**What the task asks:** Collect every line in the rows below that contains the string "accomplish", and copy each one.

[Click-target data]
★ ★ ★ ★ ★
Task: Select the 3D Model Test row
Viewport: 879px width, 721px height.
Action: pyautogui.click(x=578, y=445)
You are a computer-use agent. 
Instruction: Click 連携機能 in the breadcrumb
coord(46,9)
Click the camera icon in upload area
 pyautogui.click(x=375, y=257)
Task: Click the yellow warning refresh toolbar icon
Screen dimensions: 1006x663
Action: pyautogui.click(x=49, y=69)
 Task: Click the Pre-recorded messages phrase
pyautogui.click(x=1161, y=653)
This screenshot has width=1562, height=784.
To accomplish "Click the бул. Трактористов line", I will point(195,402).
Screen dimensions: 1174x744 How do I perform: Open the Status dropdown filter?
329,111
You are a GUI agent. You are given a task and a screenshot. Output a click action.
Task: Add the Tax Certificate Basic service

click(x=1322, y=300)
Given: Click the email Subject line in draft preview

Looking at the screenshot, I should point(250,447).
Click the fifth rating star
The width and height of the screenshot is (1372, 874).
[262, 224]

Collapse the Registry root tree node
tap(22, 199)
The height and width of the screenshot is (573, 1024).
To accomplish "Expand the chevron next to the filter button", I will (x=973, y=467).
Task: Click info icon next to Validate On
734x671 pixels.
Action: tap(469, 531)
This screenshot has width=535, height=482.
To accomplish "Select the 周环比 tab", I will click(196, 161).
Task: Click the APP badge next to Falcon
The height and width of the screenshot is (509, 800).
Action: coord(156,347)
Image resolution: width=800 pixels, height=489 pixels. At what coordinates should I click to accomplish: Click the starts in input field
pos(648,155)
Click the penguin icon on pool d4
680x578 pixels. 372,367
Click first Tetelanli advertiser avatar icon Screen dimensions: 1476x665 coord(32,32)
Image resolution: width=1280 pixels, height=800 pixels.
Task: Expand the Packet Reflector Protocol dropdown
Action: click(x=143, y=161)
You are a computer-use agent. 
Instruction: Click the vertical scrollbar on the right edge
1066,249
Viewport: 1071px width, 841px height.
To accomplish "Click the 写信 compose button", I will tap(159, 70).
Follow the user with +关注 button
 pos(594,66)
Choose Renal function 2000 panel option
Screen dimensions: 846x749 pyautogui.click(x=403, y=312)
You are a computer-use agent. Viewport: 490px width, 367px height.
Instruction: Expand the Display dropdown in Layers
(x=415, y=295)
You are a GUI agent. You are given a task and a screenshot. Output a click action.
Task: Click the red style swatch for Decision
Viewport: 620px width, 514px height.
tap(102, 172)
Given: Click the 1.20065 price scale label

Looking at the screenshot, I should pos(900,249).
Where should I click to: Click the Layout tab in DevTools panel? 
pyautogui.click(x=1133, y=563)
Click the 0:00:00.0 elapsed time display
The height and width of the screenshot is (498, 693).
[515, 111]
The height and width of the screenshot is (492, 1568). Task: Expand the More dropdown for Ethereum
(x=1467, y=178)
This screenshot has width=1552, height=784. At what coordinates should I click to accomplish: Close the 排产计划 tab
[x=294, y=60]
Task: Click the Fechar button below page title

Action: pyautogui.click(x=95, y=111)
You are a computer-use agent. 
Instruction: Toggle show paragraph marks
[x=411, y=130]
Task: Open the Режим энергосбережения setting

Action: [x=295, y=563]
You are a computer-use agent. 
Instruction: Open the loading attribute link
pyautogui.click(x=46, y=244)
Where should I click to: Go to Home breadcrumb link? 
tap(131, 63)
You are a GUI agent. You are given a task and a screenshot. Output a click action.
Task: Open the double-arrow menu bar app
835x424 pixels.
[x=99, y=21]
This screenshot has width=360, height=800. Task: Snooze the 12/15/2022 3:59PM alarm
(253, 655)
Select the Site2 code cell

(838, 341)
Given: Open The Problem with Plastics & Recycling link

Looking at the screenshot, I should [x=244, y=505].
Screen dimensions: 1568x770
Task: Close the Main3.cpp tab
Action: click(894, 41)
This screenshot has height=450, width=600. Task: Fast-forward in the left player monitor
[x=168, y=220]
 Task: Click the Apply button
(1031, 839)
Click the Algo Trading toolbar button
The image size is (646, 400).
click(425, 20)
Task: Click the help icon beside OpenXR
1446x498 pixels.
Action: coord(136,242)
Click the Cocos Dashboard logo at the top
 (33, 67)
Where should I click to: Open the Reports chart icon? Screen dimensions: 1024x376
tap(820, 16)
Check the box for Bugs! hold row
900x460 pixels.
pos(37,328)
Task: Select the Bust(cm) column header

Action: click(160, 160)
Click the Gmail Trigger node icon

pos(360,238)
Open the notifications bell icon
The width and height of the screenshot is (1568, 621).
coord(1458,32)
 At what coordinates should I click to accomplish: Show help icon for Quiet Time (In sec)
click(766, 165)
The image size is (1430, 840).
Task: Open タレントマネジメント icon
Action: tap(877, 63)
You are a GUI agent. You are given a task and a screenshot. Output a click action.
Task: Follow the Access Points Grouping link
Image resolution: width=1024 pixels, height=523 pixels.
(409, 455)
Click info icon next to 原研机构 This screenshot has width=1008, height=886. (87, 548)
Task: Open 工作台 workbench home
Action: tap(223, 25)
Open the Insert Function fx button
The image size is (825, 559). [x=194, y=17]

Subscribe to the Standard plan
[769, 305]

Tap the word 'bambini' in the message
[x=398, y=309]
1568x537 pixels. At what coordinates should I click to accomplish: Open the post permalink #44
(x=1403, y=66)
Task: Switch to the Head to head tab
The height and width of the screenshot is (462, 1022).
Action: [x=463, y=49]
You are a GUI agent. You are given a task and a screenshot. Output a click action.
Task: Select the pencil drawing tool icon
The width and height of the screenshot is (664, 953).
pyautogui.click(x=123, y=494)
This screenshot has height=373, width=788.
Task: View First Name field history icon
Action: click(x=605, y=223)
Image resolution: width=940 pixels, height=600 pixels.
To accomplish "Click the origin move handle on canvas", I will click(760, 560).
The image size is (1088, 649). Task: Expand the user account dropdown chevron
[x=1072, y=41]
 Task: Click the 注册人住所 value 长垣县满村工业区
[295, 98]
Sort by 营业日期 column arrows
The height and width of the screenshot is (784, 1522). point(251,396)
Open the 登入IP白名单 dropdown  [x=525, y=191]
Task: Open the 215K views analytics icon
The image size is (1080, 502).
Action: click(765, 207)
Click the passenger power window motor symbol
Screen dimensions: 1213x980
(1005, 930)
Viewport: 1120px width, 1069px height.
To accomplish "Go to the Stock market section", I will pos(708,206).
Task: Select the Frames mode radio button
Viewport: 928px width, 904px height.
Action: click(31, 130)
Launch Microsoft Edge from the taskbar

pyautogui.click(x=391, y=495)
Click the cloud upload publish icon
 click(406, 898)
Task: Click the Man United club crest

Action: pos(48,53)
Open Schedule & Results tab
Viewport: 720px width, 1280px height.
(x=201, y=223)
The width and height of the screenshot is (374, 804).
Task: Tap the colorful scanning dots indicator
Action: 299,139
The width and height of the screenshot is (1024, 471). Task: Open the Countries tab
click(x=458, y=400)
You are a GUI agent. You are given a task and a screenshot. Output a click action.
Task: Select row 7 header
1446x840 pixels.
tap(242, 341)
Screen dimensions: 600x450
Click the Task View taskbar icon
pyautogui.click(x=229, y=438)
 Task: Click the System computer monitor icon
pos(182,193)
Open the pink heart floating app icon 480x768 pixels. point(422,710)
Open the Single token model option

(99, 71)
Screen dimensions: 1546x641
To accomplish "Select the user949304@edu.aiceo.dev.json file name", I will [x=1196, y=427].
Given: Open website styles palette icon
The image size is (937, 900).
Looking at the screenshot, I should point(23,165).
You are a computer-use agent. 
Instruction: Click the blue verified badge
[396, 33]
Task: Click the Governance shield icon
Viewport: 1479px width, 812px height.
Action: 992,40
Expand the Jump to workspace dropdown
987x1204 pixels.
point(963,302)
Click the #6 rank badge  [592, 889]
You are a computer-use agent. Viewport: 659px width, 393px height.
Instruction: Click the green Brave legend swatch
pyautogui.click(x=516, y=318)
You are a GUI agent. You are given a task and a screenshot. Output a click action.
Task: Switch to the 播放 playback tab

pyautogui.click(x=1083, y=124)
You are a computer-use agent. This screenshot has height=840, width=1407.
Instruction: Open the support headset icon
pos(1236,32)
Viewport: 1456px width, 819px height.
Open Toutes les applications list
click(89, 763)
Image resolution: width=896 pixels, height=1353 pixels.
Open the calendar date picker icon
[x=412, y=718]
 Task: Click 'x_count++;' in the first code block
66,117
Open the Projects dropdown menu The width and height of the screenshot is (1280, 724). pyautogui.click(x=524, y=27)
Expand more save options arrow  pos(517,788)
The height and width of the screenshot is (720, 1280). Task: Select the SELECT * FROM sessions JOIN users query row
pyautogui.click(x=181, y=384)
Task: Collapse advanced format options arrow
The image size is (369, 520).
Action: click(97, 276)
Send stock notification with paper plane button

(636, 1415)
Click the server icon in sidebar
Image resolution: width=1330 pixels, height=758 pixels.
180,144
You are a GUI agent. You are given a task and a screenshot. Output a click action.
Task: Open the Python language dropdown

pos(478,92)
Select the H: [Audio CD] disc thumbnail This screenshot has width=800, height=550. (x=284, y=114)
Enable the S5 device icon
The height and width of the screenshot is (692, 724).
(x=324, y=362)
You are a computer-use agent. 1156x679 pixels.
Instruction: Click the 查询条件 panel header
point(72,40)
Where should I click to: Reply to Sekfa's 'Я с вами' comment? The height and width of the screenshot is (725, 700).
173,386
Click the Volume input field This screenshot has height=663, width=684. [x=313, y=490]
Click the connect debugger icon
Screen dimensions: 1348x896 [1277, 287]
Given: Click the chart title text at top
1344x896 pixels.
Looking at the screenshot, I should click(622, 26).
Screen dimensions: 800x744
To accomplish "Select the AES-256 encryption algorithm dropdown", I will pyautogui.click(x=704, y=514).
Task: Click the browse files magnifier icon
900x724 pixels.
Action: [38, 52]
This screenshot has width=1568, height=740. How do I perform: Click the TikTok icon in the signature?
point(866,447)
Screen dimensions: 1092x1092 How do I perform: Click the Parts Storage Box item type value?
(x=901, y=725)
★ ★ ★ ★ ★
**Full output:**
To accomplish "Click the бул. Трактористов line", I will point(195,402).
To accomplish "Expand the chevron next to the filter button", I will (x=973, y=467).
To accomplish "Select the 周环比 tab", I will click(196, 161).
Image resolution: width=800 pixels, height=489 pixels. At what coordinates should I click to accomplish: Click the starts in input field
To accomplish "Click the 写信 compose button", I will tap(159, 70).
This screenshot has width=1552, height=784. At what coordinates should I click to accomplish: Close the 排产计划 tab
 At what coordinates should I click to accomplish: Show help icon for Quiet Time (In sec)
1568x537 pixels. At what coordinates should I click to accomplish: Open the post permalink #44
To accomplish "Click the origin move handle on canvas", I will click(760, 560).
To accomplish "Go to the Stock market section", I will pos(708,206).
To accomplish "Select the user949304@edu.aiceo.dev.json file name", I will [x=1196, y=427].
To accomplish "Select the AES-256 encryption algorithm dropdown", I will pyautogui.click(x=704, y=514).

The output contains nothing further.